The answer must be every line from the listing that holds the string "computer".

⟨

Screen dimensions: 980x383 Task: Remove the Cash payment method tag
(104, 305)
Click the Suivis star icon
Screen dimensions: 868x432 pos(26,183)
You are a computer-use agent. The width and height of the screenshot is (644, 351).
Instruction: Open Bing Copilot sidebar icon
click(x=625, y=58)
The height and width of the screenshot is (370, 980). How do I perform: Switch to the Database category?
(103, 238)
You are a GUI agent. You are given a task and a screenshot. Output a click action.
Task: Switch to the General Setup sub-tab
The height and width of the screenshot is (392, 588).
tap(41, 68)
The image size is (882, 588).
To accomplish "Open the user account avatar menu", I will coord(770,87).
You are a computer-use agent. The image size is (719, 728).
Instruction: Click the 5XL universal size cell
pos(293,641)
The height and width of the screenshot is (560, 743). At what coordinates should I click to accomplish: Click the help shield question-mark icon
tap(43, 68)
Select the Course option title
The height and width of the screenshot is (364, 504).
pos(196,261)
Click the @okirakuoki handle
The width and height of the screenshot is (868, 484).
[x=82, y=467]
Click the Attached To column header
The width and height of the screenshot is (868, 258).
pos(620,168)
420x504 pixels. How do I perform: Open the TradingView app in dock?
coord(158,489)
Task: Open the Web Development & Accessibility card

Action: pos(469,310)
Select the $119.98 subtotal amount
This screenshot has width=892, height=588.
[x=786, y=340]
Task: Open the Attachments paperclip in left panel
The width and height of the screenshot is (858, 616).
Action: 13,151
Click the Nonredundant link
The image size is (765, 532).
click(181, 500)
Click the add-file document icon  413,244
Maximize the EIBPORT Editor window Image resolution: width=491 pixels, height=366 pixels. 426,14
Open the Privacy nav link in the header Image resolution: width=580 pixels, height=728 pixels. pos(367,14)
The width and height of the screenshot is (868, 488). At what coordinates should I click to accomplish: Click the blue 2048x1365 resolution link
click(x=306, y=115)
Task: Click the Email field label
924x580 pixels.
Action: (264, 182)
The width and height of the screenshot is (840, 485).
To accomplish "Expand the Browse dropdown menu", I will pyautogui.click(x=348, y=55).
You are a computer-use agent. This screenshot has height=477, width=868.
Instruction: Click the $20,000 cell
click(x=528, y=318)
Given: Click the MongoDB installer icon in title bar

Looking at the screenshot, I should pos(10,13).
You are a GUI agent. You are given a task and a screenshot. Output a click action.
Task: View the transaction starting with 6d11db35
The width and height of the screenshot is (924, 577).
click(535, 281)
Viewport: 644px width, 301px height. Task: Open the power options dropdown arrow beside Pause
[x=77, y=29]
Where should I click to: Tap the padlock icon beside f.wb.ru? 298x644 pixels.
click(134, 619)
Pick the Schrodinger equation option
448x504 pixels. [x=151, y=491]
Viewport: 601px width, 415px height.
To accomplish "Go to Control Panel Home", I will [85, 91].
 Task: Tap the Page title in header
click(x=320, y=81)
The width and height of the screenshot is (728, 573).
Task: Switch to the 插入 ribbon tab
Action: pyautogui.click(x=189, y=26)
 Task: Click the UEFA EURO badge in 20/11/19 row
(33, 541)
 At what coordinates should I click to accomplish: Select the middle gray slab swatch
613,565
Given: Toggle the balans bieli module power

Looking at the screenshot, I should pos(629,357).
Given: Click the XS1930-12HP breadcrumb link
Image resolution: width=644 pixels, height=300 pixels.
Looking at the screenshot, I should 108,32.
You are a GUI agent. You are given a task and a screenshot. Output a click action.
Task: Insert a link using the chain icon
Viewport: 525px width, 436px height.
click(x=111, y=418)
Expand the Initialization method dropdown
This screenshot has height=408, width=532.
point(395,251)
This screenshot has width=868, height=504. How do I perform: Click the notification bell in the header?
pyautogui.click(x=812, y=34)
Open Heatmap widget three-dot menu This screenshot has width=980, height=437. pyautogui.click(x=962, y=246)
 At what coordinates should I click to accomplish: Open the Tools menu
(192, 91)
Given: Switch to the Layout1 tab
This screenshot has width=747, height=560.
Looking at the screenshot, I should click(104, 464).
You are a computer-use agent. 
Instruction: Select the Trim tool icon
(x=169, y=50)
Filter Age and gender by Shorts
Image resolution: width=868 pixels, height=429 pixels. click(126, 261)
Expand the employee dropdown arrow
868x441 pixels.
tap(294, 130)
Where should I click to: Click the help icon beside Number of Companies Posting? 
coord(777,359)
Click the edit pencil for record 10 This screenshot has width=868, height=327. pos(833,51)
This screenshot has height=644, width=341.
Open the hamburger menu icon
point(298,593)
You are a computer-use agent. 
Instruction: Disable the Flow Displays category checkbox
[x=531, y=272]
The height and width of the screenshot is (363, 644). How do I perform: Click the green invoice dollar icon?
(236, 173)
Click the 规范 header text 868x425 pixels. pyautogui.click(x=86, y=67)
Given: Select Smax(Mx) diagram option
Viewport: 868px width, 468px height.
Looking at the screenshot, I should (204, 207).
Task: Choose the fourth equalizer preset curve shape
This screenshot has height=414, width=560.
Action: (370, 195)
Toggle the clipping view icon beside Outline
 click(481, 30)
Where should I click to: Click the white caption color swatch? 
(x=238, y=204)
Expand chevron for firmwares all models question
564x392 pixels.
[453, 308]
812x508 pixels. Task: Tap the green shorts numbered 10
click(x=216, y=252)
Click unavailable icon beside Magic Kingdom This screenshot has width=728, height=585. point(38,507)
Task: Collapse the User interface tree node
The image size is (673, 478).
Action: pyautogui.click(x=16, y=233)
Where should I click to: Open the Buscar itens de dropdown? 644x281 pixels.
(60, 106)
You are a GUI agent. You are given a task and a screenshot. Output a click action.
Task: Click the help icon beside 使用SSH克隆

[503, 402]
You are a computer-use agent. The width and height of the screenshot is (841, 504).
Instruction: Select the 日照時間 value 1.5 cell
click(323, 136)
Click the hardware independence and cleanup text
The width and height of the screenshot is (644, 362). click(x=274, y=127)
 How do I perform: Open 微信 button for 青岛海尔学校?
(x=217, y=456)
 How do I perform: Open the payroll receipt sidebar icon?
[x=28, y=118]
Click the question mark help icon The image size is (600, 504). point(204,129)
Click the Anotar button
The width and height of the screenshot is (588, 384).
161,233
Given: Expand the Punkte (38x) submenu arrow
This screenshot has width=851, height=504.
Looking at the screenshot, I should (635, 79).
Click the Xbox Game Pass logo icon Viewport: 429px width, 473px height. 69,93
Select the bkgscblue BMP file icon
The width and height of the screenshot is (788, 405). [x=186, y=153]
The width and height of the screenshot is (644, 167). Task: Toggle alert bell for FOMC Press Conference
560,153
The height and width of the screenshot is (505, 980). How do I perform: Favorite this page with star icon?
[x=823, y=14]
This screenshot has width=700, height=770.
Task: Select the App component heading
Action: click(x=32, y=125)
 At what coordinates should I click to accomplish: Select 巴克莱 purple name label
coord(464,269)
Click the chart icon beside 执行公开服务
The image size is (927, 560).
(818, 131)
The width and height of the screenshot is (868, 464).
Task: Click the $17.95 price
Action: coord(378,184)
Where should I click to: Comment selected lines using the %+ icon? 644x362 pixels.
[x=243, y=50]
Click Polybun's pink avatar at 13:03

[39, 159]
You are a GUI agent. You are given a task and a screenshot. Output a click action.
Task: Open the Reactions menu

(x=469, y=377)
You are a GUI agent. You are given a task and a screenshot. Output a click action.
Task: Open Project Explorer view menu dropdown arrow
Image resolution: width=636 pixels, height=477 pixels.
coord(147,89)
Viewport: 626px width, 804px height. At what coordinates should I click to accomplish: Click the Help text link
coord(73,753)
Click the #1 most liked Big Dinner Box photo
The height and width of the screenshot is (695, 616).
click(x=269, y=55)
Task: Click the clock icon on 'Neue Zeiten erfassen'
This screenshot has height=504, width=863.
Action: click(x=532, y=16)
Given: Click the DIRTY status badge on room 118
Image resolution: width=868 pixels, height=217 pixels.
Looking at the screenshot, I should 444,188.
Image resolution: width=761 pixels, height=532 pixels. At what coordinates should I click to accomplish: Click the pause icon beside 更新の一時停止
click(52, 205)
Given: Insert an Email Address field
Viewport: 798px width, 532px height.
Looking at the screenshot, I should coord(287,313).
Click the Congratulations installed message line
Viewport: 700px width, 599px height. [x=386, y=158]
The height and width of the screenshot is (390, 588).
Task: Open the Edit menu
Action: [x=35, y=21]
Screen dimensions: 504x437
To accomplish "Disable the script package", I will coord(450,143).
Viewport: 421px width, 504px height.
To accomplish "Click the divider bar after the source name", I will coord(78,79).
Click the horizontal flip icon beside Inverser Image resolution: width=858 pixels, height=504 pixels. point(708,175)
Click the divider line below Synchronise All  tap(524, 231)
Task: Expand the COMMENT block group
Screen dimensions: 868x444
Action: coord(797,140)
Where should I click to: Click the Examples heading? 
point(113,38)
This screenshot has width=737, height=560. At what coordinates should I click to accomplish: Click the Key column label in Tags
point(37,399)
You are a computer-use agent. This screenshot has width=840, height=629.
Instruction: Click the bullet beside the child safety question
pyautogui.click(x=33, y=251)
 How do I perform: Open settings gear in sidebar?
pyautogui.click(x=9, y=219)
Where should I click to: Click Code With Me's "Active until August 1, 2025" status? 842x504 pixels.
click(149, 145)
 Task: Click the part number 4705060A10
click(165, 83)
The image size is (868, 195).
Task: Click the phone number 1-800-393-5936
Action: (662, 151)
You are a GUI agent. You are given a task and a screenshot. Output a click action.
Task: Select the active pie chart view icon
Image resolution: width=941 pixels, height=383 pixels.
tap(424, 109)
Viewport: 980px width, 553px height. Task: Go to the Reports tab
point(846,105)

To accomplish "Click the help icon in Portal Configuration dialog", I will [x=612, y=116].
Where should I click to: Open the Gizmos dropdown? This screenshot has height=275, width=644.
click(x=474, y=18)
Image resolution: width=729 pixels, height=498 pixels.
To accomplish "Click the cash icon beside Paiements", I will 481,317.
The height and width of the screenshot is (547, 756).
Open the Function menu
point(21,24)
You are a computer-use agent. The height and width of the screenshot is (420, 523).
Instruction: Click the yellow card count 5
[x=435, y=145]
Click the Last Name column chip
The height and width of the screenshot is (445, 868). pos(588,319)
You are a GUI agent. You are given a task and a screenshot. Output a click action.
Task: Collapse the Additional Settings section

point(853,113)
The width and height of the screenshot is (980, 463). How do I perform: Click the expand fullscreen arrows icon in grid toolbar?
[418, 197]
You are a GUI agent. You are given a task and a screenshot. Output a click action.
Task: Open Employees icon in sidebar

⟩

Task solution ::
You are a computer-use agent. The width and height of the screenshot is (644, 351).
You are a computer-use agent. The image size is (719, 728).
You are a computer-use agent. This screenshot has height=477, width=868.
You are a computer-use agent. 
You are a computer-use agent. 
You are a computer-use agent. The width and height of the screenshot is (841, 504).
You are a computer-use agent. This screenshot has width=840, height=629.
You are a computer-use agent. The height and width of the screenshot is (420, 523).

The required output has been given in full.